EXERCISE PROMPT:
Your task is to copy the lines of the data below from the line holding "The image size is (703, 1373)." through the line holding "The width and height of the screenshot is (631, 357).", inclusive, exactly and with nothing added.

DATASET CONTENT:
Segment Open
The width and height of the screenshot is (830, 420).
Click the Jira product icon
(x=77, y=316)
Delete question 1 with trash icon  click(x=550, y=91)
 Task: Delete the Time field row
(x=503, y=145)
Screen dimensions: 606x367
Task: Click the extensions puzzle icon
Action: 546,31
Segment Closed
Segment Open
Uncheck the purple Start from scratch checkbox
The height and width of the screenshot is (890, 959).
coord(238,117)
Segment Closed
Segment Open
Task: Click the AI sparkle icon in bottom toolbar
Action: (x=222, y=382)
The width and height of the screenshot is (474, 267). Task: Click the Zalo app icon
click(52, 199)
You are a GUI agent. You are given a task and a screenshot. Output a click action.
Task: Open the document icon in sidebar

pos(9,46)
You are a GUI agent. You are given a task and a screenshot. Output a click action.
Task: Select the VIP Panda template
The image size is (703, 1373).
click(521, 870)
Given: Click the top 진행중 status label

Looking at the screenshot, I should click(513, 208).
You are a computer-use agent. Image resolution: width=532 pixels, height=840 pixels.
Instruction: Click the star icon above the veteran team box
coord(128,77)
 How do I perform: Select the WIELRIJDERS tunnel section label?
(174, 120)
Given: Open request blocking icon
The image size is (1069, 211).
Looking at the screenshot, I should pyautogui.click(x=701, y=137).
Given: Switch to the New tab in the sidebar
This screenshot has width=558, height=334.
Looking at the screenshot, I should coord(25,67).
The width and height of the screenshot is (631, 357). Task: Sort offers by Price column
Segment Closed
EXPECTED OUTPUT:
The image size is (703, 1373).
click(521, 870)
Given: Click the top 진행중 status label

Looking at the screenshot, I should click(513, 208).
You are a computer-use agent. Image resolution: width=532 pixels, height=840 pixels.
Instruction: Click the star icon above the veteran team box
coord(128,77)
 How do I perform: Select the WIELRIJDERS tunnel section label?
(174, 120)
Given: Open request blocking icon
The image size is (1069, 211).
Looking at the screenshot, I should pyautogui.click(x=701, y=137).
Given: Switch to the New tab in the sidebar
This screenshot has width=558, height=334.
Looking at the screenshot, I should coord(25,67).
The width and height of the screenshot is (631, 357). Task: Sort offers by Price column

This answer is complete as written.